§ **Exercise data**
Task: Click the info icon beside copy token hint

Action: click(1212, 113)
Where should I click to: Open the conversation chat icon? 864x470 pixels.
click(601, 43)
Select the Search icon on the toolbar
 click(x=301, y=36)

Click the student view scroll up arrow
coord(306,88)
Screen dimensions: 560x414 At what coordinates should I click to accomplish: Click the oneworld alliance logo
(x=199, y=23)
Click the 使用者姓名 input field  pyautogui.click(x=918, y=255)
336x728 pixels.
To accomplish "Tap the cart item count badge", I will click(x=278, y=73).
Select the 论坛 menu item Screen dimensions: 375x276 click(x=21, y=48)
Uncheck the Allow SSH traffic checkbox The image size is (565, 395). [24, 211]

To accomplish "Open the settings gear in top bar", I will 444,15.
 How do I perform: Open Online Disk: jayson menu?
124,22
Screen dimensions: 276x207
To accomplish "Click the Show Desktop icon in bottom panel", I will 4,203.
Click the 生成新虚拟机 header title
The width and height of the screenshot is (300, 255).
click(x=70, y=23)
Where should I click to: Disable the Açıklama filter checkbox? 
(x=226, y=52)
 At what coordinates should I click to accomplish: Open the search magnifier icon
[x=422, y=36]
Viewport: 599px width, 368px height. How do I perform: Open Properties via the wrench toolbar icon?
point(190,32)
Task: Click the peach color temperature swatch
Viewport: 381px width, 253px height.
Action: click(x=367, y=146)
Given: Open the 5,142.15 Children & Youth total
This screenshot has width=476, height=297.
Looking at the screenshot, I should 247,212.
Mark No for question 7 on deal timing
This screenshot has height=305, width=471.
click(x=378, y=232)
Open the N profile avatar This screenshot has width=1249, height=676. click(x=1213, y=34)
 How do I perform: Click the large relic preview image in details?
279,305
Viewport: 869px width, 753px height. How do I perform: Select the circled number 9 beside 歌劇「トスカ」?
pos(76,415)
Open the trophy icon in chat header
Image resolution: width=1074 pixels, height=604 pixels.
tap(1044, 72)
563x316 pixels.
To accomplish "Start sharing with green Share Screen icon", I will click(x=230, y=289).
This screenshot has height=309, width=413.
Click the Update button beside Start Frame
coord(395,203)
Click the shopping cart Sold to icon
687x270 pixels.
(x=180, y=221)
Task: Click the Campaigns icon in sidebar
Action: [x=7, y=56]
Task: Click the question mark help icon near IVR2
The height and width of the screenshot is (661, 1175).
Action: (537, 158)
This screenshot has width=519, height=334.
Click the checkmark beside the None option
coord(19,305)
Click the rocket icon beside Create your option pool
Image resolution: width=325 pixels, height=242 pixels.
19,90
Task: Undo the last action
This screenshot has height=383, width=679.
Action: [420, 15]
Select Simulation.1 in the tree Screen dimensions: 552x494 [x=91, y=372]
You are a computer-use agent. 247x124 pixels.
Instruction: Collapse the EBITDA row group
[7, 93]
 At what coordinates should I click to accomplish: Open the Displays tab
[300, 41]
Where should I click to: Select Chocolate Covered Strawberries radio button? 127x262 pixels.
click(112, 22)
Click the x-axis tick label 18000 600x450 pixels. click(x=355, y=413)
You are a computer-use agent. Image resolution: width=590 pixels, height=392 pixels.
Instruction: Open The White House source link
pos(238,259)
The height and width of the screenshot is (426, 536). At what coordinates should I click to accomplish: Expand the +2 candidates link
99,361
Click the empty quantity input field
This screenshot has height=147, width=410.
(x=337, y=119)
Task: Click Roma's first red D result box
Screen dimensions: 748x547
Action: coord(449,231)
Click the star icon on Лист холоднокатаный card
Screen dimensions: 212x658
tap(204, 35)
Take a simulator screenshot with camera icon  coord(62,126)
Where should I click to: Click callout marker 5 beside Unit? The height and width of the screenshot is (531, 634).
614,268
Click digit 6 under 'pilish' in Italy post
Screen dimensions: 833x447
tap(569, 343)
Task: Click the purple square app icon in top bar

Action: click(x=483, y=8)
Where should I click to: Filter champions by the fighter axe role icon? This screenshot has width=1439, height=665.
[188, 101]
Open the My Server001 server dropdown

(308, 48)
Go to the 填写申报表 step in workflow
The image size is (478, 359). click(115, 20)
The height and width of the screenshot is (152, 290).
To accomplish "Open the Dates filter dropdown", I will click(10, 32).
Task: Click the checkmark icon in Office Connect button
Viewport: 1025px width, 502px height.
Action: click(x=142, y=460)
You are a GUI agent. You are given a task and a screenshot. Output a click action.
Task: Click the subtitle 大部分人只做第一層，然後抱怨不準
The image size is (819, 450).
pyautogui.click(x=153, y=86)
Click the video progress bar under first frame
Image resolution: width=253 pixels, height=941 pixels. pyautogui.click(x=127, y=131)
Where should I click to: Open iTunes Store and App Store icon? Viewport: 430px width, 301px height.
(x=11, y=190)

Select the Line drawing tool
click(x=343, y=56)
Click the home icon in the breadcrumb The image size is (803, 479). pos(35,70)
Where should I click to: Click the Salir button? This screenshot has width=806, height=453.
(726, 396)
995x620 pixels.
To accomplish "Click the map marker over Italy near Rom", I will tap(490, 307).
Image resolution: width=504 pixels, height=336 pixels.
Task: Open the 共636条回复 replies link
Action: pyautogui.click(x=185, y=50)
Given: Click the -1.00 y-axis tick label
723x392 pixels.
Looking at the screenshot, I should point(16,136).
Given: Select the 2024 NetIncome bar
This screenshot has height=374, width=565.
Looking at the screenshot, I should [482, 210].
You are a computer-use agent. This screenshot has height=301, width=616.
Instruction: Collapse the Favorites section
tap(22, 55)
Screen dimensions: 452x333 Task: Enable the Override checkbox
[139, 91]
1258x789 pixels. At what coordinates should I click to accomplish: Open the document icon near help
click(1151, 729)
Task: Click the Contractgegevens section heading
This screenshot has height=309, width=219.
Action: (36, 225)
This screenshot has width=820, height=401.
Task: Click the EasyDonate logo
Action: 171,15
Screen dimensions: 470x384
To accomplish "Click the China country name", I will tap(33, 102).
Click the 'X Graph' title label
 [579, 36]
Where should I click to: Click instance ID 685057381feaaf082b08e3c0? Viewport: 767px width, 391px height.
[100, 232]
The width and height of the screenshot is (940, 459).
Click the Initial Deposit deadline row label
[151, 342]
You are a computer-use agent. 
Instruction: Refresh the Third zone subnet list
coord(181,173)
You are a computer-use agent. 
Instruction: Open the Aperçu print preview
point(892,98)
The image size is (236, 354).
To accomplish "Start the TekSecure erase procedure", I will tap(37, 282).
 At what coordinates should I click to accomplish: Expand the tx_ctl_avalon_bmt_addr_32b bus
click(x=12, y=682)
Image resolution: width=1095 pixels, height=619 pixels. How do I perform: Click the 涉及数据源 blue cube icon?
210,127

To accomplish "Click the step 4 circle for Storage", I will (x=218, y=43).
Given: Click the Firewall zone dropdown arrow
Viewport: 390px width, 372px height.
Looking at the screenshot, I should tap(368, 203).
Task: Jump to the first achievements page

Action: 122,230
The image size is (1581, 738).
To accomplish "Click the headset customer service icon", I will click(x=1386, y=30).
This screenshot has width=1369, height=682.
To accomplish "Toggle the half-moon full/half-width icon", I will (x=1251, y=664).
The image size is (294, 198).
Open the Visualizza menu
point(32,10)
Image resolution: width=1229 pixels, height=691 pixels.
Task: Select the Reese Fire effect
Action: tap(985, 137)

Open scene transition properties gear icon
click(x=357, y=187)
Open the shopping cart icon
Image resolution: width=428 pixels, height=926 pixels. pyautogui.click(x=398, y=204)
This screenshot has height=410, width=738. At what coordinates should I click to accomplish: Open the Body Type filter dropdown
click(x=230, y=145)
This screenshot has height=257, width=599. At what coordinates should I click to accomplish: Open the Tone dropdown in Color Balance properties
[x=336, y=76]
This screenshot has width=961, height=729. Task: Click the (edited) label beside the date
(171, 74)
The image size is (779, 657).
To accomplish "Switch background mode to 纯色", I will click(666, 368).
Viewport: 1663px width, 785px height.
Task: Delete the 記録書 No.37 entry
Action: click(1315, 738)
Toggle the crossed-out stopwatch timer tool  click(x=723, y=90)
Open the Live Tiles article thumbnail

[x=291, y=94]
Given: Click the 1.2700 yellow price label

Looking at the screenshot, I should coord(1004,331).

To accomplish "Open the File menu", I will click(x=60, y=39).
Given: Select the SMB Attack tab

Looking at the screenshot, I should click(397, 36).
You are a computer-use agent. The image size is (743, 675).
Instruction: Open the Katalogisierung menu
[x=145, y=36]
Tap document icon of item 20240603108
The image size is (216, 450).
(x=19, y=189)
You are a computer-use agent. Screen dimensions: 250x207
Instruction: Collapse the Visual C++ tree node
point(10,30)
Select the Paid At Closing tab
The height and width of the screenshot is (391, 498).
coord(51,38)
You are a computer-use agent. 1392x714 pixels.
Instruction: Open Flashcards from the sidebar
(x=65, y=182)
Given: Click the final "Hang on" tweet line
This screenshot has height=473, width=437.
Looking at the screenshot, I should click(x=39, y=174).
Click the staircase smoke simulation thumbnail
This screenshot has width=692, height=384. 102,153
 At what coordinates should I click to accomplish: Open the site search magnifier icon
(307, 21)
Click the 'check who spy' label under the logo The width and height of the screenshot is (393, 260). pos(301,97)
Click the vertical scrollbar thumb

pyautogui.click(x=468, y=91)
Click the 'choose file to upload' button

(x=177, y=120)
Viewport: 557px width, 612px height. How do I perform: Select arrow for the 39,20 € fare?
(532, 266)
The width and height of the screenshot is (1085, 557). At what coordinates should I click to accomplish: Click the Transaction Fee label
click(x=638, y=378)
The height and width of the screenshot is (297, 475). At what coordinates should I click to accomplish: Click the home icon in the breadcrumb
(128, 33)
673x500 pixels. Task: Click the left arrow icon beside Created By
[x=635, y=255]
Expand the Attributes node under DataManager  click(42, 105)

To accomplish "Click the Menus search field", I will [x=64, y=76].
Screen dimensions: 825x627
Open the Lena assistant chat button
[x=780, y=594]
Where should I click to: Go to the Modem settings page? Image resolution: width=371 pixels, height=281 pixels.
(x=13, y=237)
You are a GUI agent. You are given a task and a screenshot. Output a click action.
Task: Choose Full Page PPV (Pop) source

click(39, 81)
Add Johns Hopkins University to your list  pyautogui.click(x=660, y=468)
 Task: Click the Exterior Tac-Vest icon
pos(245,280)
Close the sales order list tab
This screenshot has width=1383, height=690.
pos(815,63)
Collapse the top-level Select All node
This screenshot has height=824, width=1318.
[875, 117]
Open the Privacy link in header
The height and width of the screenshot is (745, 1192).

§ **What you should do**
Output the lines above between the one holding "Click the 'choose file to upload' button" and the one holding "Close the sales order list tab", inclusive, with nothing before or after them.

§ **Answer to this problem**
Click the 'choose file to upload' button

(x=177, y=120)
Viewport: 557px width, 612px height. How do I perform: Select arrow for the 39,20 € fare?
(532, 266)
The width and height of the screenshot is (1085, 557). At what coordinates should I click to accomplish: Click the Transaction Fee label
click(x=638, y=378)
The height and width of the screenshot is (297, 475). At what coordinates should I click to accomplish: Click the home icon in the breadcrumb
(128, 33)
673x500 pixels. Task: Click the left arrow icon beside Created By
[x=635, y=255]
Expand the Attributes node under DataManager  click(42, 105)

To accomplish "Click the Menus search field", I will [x=64, y=76].
Screen dimensions: 825x627
Open the Lena assistant chat button
[x=780, y=594]
Where should I click to: Go to the Modem settings page? Image resolution: width=371 pixels, height=281 pixels.
(x=13, y=237)
You are a GUI agent. You are given a task and a screenshot. Output a click action.
Task: Choose Full Page PPV (Pop) source

click(39, 81)
Add Johns Hopkins University to your list  pyautogui.click(x=660, y=468)
 Task: Click the Exterior Tac-Vest icon
pos(245,280)
Close the sales order list tab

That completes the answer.